Overall, it was a pretty cool evening, and the concerts went well. The Riverside bands (yes, there was a concert band and a symphonic band) were fairly decent for the most part. I can tell that the program is in a rebuilding phase, and they do have some very decent players. And their music was ambitious to say the least, so kudos to them.
The high school bands did not play much holiday music in their programs-- i guess that was left up to us. And it was probably a good thing, as most of our concert was holiday music-- but different holiday music.
We played Sleigh Ride, of course. But also a couple cool medleys of christmas music, some of which was arranged in nontraditional ways. I love when familiar melodies are deconstructed and broken apart and reassembled into new ways, in new meters, etc... it can make for very exciting musical opportunites.
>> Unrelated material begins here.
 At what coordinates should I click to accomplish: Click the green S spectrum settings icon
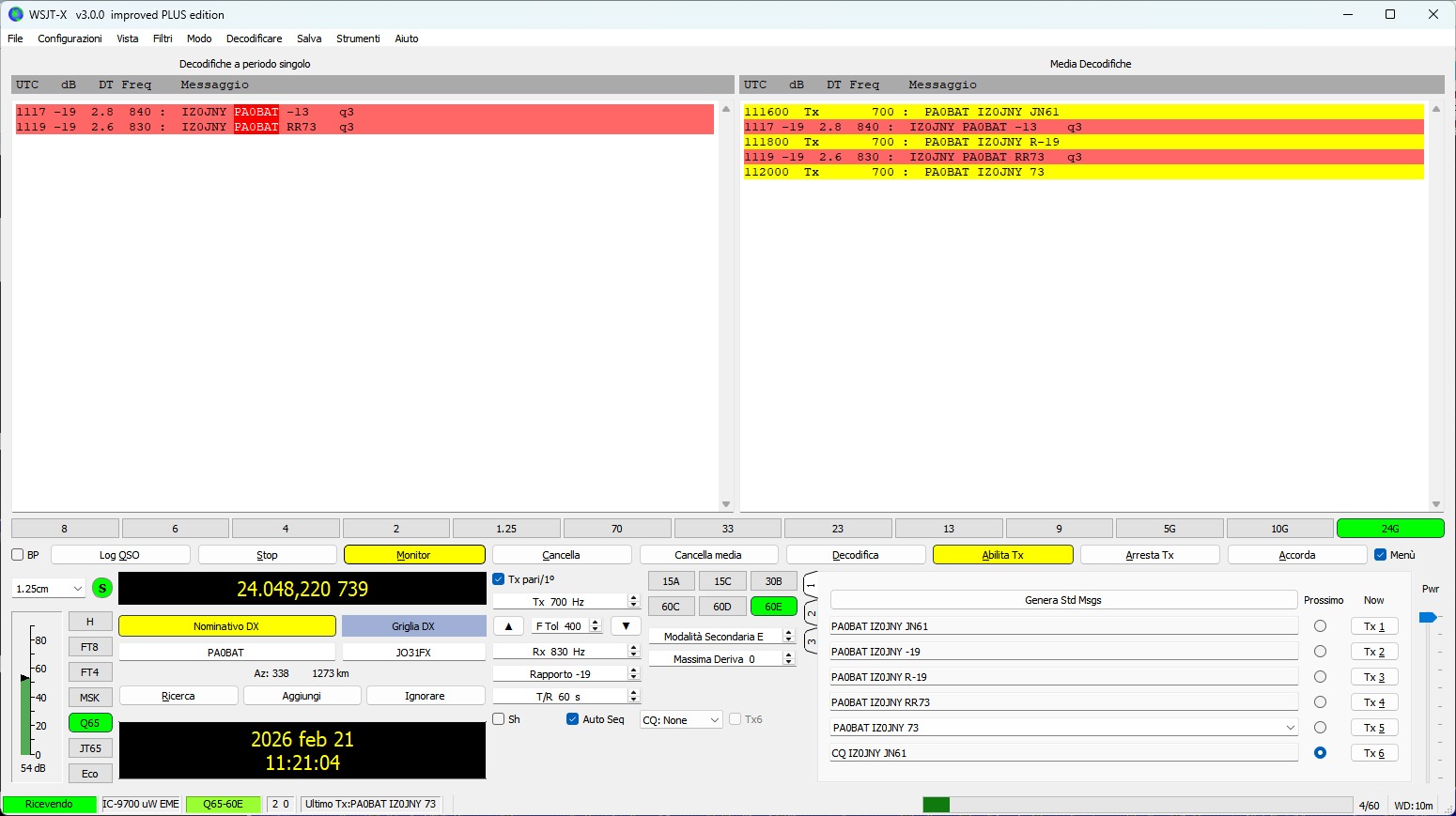point(101,588)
It can also lead to trainwrecks... one of which happened last night.
"Jubilant Holiday" in one such 'nontraditional arrangement' of "In Dulce Jubilo". This particular arrangement infuses a bit of the nutcracker's arabian dance in the middle (very hot!). But there were a lot of tempo changes to master. We didn't so much master one of them.
The conductor and the trumpets had VASTLY differing ideas about the new tempo in one segment of the piece. The trumpets get credit for listening to each other and holding it together. However with the conductor flailing about up front and not matching what the trumpets just fanfared, the rest of the band was at a bit of a loss as to when exactly to come in. Thank Allah it was only an 8 measure transition area-- because it very nearly ground the piece to a bloody halt.
Not pretty.
But the rest of the concert went very well. My favorite piece was called either Christmas Traditions or Holiday Celebration. The titles start blurring after awhile. The reason I liked it was because the ending was hugely loud. Very traditional bombastic end-- and I felt the need to 'represent' in the trombone section.
And I did.
I think I left part of my lungs on the stage after the last note. Fortissimo with a crescendo to the end. Brilliant! And it tune. And holy fucking LOUD.
Because as anyone who knows band geek personalities knows that trombone players and percussionists live to play loud. (So do trumpets, but they live to play HIGH and loud).
One last thing: there were some little cuties in the high school bands! How lecherous am I?? Seriously, there was one percussionist with a chin goatee, kinda thin, ears that stuck out, sandy blonde hair, but cute as anything! Still in that awkward, not fully developed phase, but getting there. And I was looking at it!!! He was probably 16 or 'maybe' 17 too.
God, I've turned into a chickenhawk!
2 Comments:
Ah...trombone. That explains much. ;-)
From a drummer to a tromboner (heh) ... yes we do indeed like it loud.